1) Keyword matching to alert rules, such as setting:

rule a alarm text contains disk

Rule b alert text contains full

Rule c alarm text contains centralized backup

aAND b AND c (there may be OR OR bracket logic calculation method)

The rules are mainly used to filter alarms.

2) Time relationship: all alarms are set to aggregate into one fault instance within a plurality of (5) minutes.

3) Spatial relationship: alarms on the same system (or deployment unit, or server) are aggregated into one failure instance.

4) Treatment strategy: the failure instance can recover from the failure by executing a series of scripts.

And 104, receiving alarm information in real time, responding to the alarm information hitting the fault model, and generating a fault instance according to the alarm information.

The fault model is defined statically, which is equivalent to setting a plurality of rules, and the fault instance represents a dynamic form, which represents that the fault model is triggered to be activated after the alarm is received, so as to form a fault analysis and treatment set description, namely the fault instance.

For example, if a fault model is defined that the alarm information is to satisfy keywords such as "disk" and "full", when the received alarm contains "disk" and "full", a fault instance may be formed, and the fault model may be generated by the same machine at 10 points, or a fault instance may be triggered again at 11 points, where the fault instances at 10 points and 11 points are different (because of different time), but the triggered fault models are the same (because the constraint "disk" and "full" are the same).

As shown in fig. 2, when receiving an alarm message, judging whether the alarm message hits a certain fault model, if yes, generating a fault instance according to the fault model and the alarm message; if no hit occurs, step 101 (probability statistics) and step 102 (vector classification) are performed on the alert information as a new text, and then it is determined whether the alert information is divided into existing text clusters and whether the keywords corresponding to the text clusters need to be updated, if yes, the new keywords are extracted as model keywords, so that the existing fault model is updated or a new fault model is constructed.

According to the various embodiments described above, it can be seen that the first keyword corresponding to each text is obtained by calculating the first probability value of each word segment and sorting each word segment based on the first probability value of each word segment; classifying each text based on the first keywords corresponding to each text to obtain each first text cluster and the first keywords corresponding to each first text cluster, and clustering each text to obtain each second text cluster; and calculating a second probability value of each word in each second text cluster, and sequencing each word based on the second probability value of each word to obtain a second keyword corresponding to each second text cluster, thereby solving the technical problems of high manual maintenance cost and inaccurate fault location in the prior art.
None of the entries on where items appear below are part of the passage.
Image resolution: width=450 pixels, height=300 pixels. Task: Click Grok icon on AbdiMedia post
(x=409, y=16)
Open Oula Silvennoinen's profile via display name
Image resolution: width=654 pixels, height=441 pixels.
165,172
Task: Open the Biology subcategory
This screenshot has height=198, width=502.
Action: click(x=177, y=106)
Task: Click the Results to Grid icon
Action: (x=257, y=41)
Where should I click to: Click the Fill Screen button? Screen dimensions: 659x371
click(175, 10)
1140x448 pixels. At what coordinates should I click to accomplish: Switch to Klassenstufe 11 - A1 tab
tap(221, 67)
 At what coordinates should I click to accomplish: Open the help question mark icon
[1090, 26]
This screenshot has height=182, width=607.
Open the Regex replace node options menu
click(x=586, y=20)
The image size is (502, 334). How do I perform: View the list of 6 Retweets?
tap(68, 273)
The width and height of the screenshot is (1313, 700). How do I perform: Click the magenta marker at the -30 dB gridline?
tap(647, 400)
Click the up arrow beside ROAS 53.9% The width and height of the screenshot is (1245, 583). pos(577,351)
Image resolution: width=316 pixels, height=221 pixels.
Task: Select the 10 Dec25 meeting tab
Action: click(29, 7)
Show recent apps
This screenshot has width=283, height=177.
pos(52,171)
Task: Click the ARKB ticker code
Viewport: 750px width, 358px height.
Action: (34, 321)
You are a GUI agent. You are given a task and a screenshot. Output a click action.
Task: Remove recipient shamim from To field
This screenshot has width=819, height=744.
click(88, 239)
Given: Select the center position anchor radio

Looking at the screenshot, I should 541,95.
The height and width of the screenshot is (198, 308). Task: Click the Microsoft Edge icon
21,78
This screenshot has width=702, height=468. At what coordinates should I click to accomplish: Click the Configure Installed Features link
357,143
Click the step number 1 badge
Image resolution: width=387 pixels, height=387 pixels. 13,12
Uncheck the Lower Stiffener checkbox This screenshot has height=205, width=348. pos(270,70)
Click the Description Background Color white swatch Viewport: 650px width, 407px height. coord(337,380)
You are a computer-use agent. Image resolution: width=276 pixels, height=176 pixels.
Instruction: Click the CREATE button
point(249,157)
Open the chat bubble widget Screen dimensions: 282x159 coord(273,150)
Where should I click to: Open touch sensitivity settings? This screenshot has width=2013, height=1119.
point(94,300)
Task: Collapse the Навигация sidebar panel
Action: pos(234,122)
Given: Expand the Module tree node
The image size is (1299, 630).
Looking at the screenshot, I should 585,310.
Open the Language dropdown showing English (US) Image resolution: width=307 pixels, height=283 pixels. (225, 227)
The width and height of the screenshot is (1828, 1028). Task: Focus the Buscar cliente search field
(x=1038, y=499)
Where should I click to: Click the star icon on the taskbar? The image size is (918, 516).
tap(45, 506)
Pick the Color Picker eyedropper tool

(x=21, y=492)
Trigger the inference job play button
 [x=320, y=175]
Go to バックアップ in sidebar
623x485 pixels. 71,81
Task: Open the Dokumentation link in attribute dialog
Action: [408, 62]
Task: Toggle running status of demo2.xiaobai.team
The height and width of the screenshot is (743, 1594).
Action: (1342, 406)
According to the embodiment of the invention, the keywords are extracted in a mode of combining probability statistics and vector classification, and the fault model is constructed based on the extracted keywords, so that not only are the manpower and the labor maintenance cost saved, but also the keywords can be extracted accurately and rapidly, and the fault model can be used for accurately positioning the fault.

Fig. 3 is a flow chart of a fault localization method according to another referenceable embodiment of the invention. As another embodiment of the present invention, as shown in fig. 3, the fault locating method may include:

step 301, for each word segment, calculating a first occurrence probability of the word segment in a text where the word segment is located and a second occurrence probability of the word segment in all texts, and dividing the first occurrence probability by the second occurrence probability to obtain a first probability value of the word segment.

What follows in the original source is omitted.